Zooming in on the fire areas of Kangaroo Island and the Adelaide Hills, it can be seen that the fire has occurred in areas that contain some of the highest number of plant species in the State. The Adelaide Hills fires have burnt across a smaller number of the map grid cells in comparison to the Kangaroo Island fire. The Adelaide Hills fires still occurred in areas of high plant diversity.

The Kangaroo Island fires burnt across the majority of species rich cells on the western half of the island, but it is also important to note that many of the species that grow on the western end of Kangaroo Island are very different to those that grow on the eastern side of the island (which was mainly unburnt).

To analyse this in more detail, the second measure becomes important, i.e. endemism.

Endemism

South Australia has three significant concentrations of plant endemism – Kangaroo Island, Adelaide Hills and south-eastern South Australia. As can be seen in the figure below, the map cells with significant endemism in the western region of Kangaroo Island have been impacted by the fires. Part of the significant Adelaide Hills endemism has been burnt in the fires. The endemism area in the South-East of the State has not been affected by fire so far.

An endemism richness analysis of South Australian plants using plant records from all Australasian herbaria collected since 1802. Grid cells are 10 × 10 km2. Where the fires of 2019/2020 occurred are the brown dots. The inset box shows Kangaroo Island and the Adelaide Hills. South Australia has three significant concentrations of plant endemism – Kangaroo Island, Adelaide Hills and South-eastern South Australia. As can be seen the significant endemism cells of western Kangaroo Island have been impacted by the fire. Part of the significant Adelaide Hills endemism has been burnt in the fires.

It will be important that during the remainder of this autumn, no more fires occur in areas of high diversity or endemism. In particular, fire in the south-eastern part of South Australia would be problematic for plants that are unique to South Australia, even though some of these plants occur in Victoria on the other side of the State border.

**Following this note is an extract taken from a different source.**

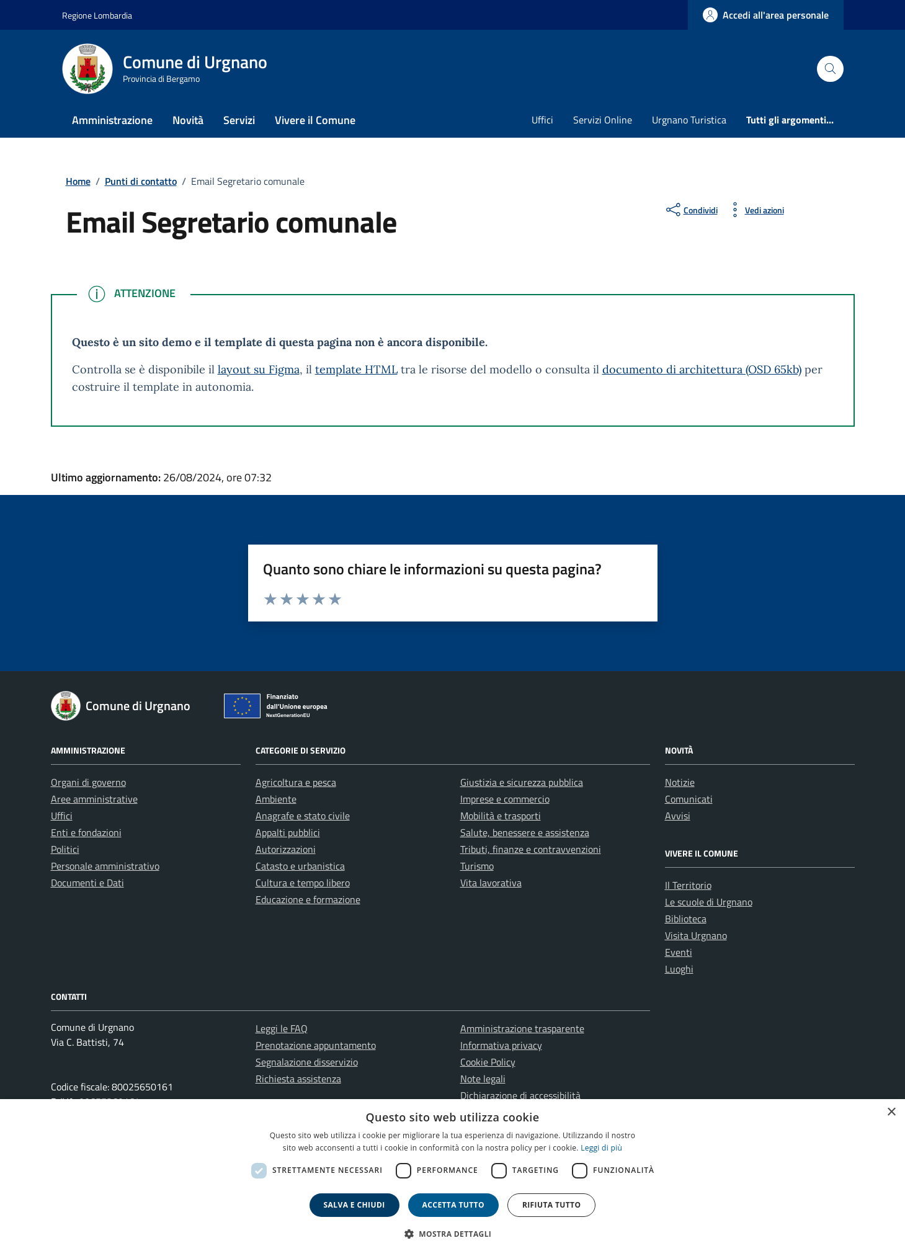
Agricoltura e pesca (296, 782)
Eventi (678, 952)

Recovery of native vegetation

There have been significant bushfires in the past, e.g. there was a major fire on Kangaroo Island in 2007 that burnt most of the western side of the island. The Ash Wednesday fires of 1983 in the Adelaide Hills was also a significant fire event. In those instances the vegetation recovered over time.

As the cooler and wetter weather in autumn and winter continues, plants will begin to recover and germinate. Many Australian natives are adapted to recovering from fire and the eucalypts will soon start sprouting leaves from their epicormic buds or lignotubers, while grass trees will send up new shoots. Some plants are advantaged by fire and there will be mushrooms, mosses, sundews, and orchids that will appear over the forest floor in numbers.

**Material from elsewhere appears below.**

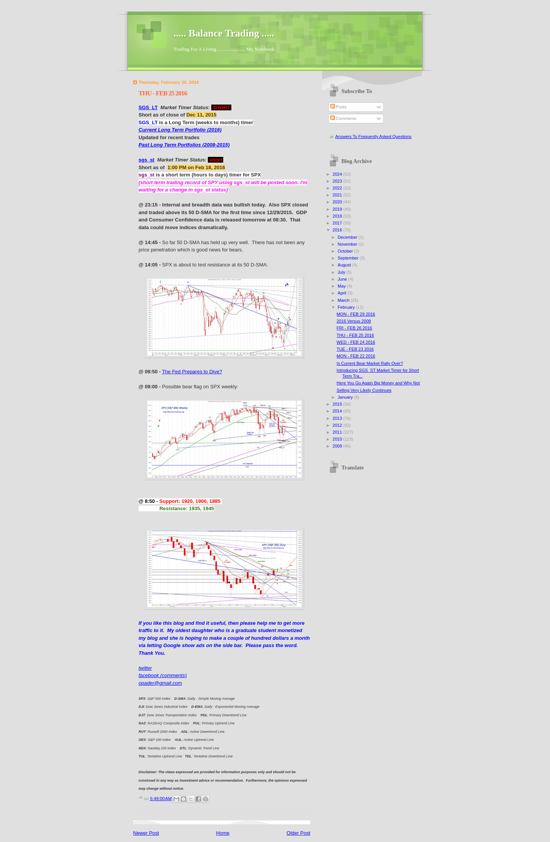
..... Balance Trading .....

As for some of the rare and endemic species on Kangaroo Island, we won’t be able to say for certain until it is safe enough to re-enter the areas where they occur, and probably until next spring, when flowering begins and plants can properly be identified; or even a year or two after that.

We have plant lists for many parts of Kangaroo Island which have been collated over the years through the work of the Kangaroo Island community, students, State Herbarium staff, the S.A. Seed Conservation Centre and many volunteers. These lists and locations will assist with understanding the recovery processes of the fire affected areas over the coming years.

Remarkable Rocks on Kangaroo Island post-fire (10 Jan. 2020). Photo: DEW.